The second is around the platform and this is really where the optimization needs to happen through this presentation. You haven't heard a lot about cost, but that's going to be a big important consideration for any company including ours. And so cost optimization is going to be a key component as we look forward and how that happens as these tens and hundreds of use cases come to market. We will have to manage this cost and we believe that that having that top of mind is going to be important as we go forward.

So things like hardware optimizations having the right chips for the right use case as well as the database optimization is going to be important for us going forward in terms of also model monitoring, as well as carrying out these tests to make sure and evaluations, to make sure that this is generating the value that we think we had envisaged and lastly and, and and equally important as any is the models themselves, right?

And then we talked about the choice that Bedrock provides in terms of customer models and more that will come in the time going forward. So we are particularly interested and excited about this mu multimodal opportunity as well. And then also working towards fine tuning some of our the model here for United trained in specific use cases that will also help us optimize the costs going forward that we don't have to use larger trained models that are that that are out there as well.
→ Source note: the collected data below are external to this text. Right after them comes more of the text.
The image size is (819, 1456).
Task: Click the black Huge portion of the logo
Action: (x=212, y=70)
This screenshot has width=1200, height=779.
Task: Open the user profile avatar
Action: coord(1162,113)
So that's those are the areas that we'd be looking to going forward um in in the near future. Again, bringing this to close, our focus is going to be on our use cases and our data. While we partner with AWS on enhancing and working towards a more innovative Bedrock platform, so that our data engineers and our ML engineers can focus on partnering with our businesses to make sure that we create business efficiency and more importantly, create the customer experiences that enable our customers to keep coming black pack and flying on United airlines. That's the story thank you. And with that, I'll hand it back to Mark.
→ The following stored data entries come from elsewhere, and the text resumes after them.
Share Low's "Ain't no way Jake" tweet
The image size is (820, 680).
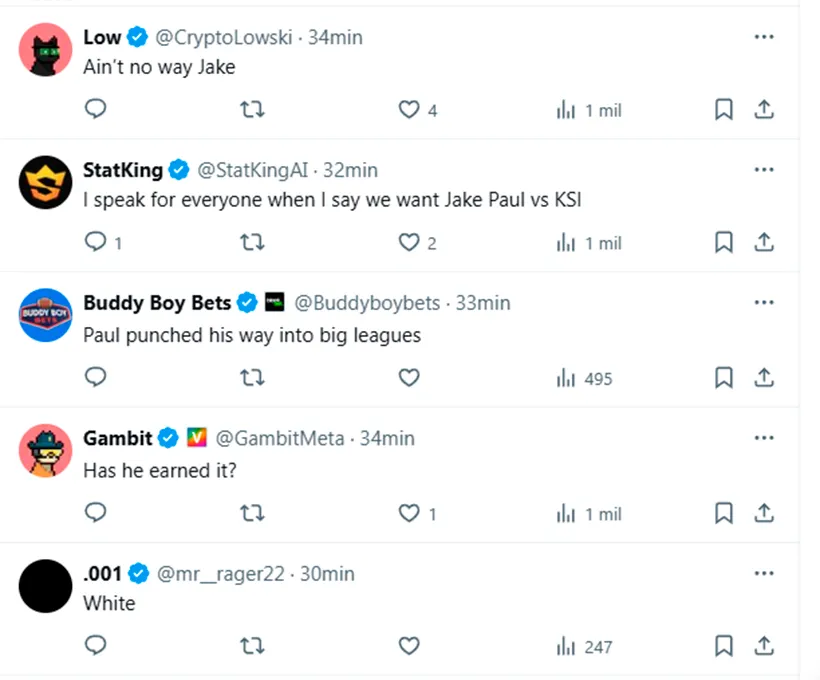(764, 109)
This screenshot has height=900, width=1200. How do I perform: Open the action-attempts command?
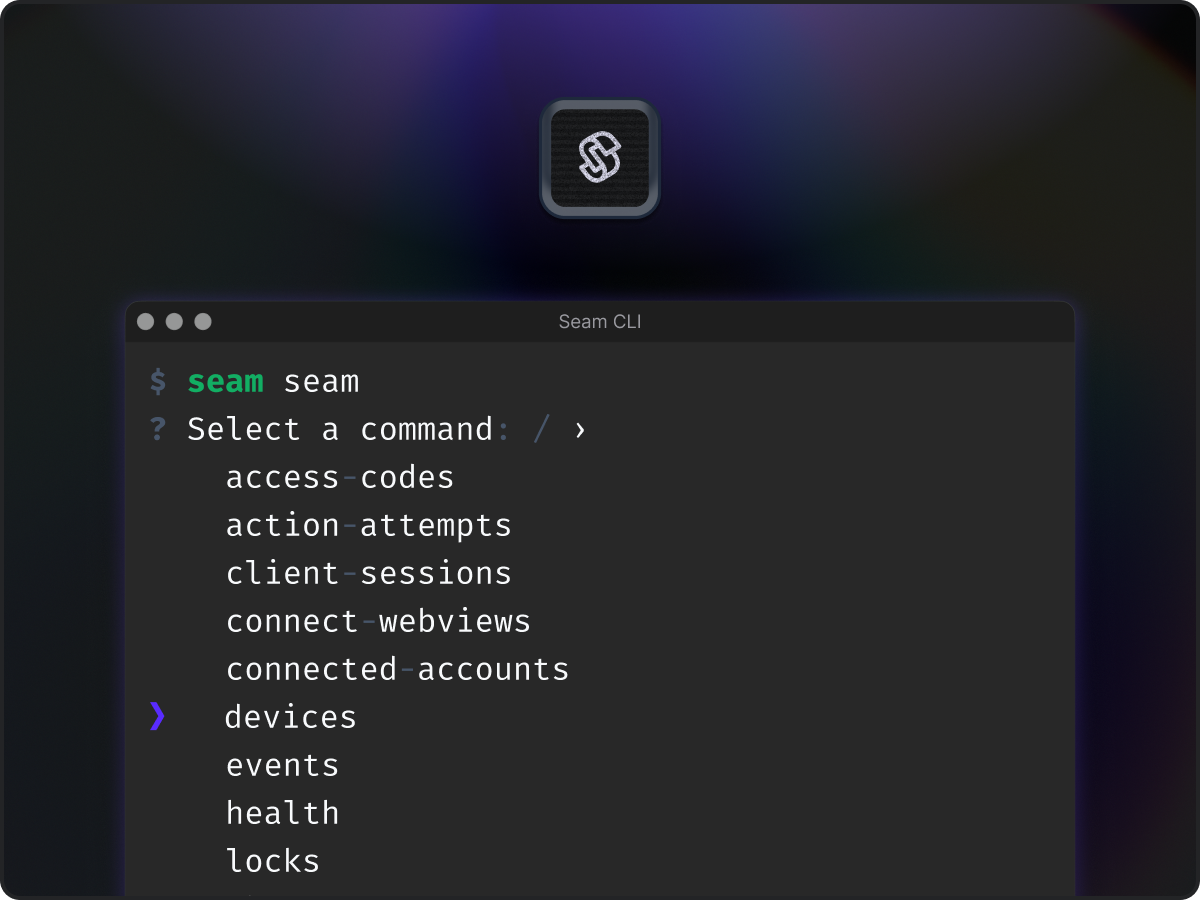[368, 525]
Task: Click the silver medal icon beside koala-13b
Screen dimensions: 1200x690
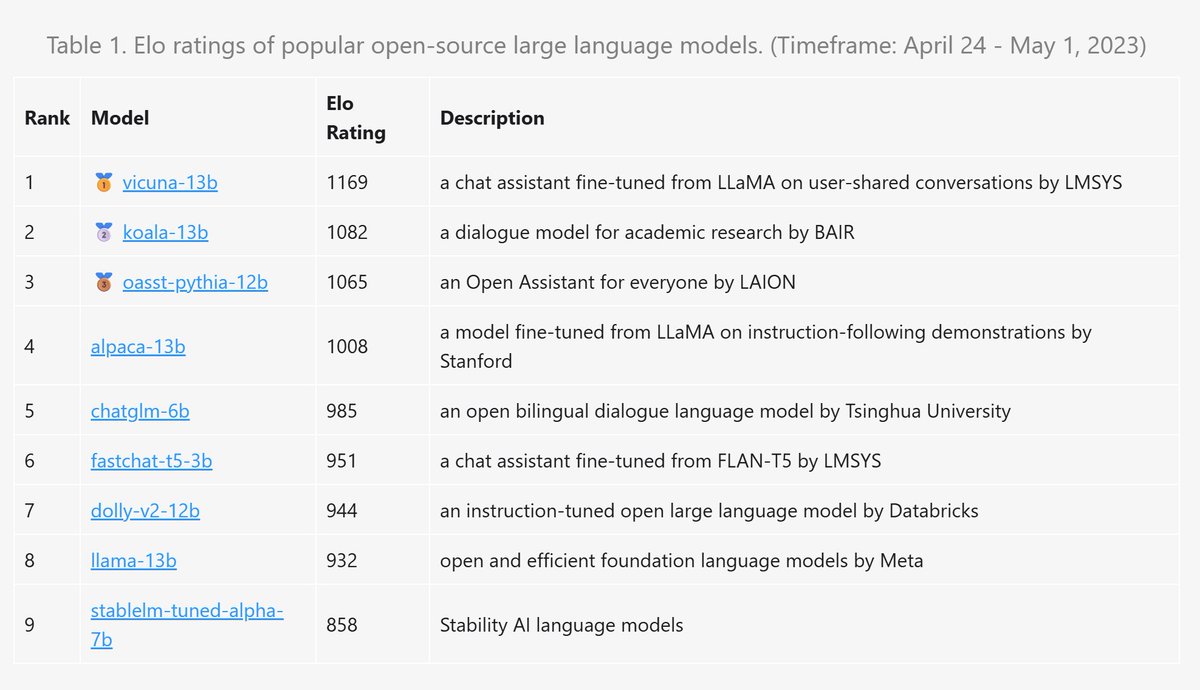Action: point(102,233)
Mark: All right. Uh this has been great. Uh thank you Sanjay. You know, you can hear Garish and I talk all day about Bedrock. We'd love to, but it really hammers it home when you get a real customer explaining how they're going to deliver on generative AI and how Bedrock's uh going to help. Uh so hopefully we've uh hit the mark here. We set out to not just explain pieces of Bedrock, but to do it in context to be able to tie all these pieces together. A lot of the core capabilities, a lot of the new features that were announced this week and put it in the context of generative AI tasks that are pretty common and use cases that you, I'm sure you're seeing and it was great to see United uh kind of reinforcing all of that with their platform.

So, a quick call to action here. Uh if you have not yet tried out Bedrock, uh please do so check it out. You can go to the AWS console uh and use that really uh easily there's uh workshops available uh to do some self-service training. You could even visit uh Party Rock and, and try out creating your own generative AI apps using Bedrock.

So, uh if you're already using Bedrock, we'd love to hear from you uh about what you're running into what you like, what you don't like what you want to see in the road map, uh, as you know, at AWS, we drive our development based on all of that feedback. So very much looking forward to that.

So with that, we've, uh, we're kind of out of time for questions. So, uh, we're gonna close here and, and we're happy to, uh, talk to you, uh, after, uh, outside. So, thank you very much.